Les Démocrates et les Républicains sont encore loin d'un accord sur le "fiscal cliff", mais les investisseurs commencent à y croire. Vendredi dernier, les leaders démocrates et républicains du Congrès américain sont sortis de leur réunion avec le président Barack Obama en s'engageant à trouver un terrain d'entente sur la fiscalité et les dépenses publiques. Objectif: éviter le "mur budgétaire". Par un malheureux hasard du calendrier, plusieurs mesures de soutien à l'économie américaine arrivent en effet à échéance en même temps, le 31 décembre 2012. D'un côté, les ménages devraient être privés de 400 milliards d'exemptions d'impôts. De l'autre, des coupes automatiques de dépenses votées en août 2011 lors du relèvement du plafond de la dette commenceront à être appliquées, en particulier dans le secteur de la défense et celui de la santé (pour une centaine de milliards d'euros). Le déficit budgétaire passerait de 7,3% du PIB estimé pour l'année fiscale 2012 à 4% en 2013: d'où l'image de la falaise fiscale.

Bonne volonté affichée

Vendredi, à l'occasion de la conférence de presse, Barack Obama a déclaré sa confiance d'obtenir un «deal» rapide. Chaque camp a fait part de sa bonne volonté. Les démocrates (représentés par Harry Reid et Nancy Pelosi) ont déclaré qu'ils reconnaissaient la nécessité de dépenser moins. Les républicains (John Boehner et Mitch McConnell) ont accepté de mettre la question des recettes "sur la table". Il s'agissait de la première réunion entre Barack Obama et son opposition républicaine depuis la réélection du 6 novembre dernier. Aucune annonce n'a toutefois été faite et pour de nombreux observateurs, il y a peu de chance qu'un accord soit signé avant la toute fin d'année. "Aucune annonce n'a été faite sur la pérennisation ou non des baisses d'impôts Bush ou une réduction des dépenses fédérales. Le suspense perdure...", commente dans une note le responsable de la recherche économique d'Aurel BGC, Christian Parisot.
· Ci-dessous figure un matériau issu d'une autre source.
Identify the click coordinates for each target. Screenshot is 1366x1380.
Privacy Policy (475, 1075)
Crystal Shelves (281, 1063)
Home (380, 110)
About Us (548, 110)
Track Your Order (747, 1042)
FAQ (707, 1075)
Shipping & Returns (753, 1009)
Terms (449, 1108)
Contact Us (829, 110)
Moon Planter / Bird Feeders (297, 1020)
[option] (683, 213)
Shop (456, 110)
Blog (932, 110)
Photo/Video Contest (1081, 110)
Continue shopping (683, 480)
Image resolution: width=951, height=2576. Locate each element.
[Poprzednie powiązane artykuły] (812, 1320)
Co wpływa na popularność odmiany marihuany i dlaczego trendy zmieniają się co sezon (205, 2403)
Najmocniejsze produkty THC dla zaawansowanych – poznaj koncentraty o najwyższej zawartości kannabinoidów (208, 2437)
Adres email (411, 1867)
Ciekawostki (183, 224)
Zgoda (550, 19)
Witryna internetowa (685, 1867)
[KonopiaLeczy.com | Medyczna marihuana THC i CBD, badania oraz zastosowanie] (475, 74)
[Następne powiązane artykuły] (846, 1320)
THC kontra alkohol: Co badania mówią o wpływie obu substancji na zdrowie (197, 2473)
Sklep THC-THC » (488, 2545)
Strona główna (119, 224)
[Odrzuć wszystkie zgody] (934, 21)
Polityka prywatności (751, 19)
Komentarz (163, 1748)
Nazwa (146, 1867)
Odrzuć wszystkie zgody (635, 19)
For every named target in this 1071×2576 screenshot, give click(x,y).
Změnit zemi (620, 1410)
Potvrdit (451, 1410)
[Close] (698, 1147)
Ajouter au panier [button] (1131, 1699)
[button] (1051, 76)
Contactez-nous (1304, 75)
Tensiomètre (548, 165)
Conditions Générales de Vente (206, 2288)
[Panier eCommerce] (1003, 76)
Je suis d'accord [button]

Un plan de réduction des dépenses et une hausse d'impôts d'une ampleur plus limitée que le "fiscal cliff", proposés par la Maison Blanche

Selon le Wall Street Journal, la Maison-Blanche aurait proposé un plan de réduction des dépenses et une hausse d'impôts, mais d'une ampleur plus limitée que le «fiscal cliff». L'idée serait de mettre en place un plan très limité et de discuter d'une véritable réduction du déficit budgétaire à la mi-2013. De leur côté, les Républicains auraient défendu un plan « light » marqué par l'absence de coupe budgétaire dans le budget de la défense. Ils suggèrent aussi de limiter les exonérations et autres niches fiscales pour les contribuables les plus riches. Un moyen d'augmenter les recettes fiscales sans relever les taux d'imposition. Quant à Nancy Pelosi, elle a annoncé la volonté de conclure rapidement à un accord pour éviter que le risque de «fiscal cliff» ne pèse trop sur le comportement de consommation des ménages sur la fin d'année. Harry Reid a aussi assuré que «nous n'allons pas attendre jusqu'au dernier jour du mois de décembre» pour résoudre ce dossier.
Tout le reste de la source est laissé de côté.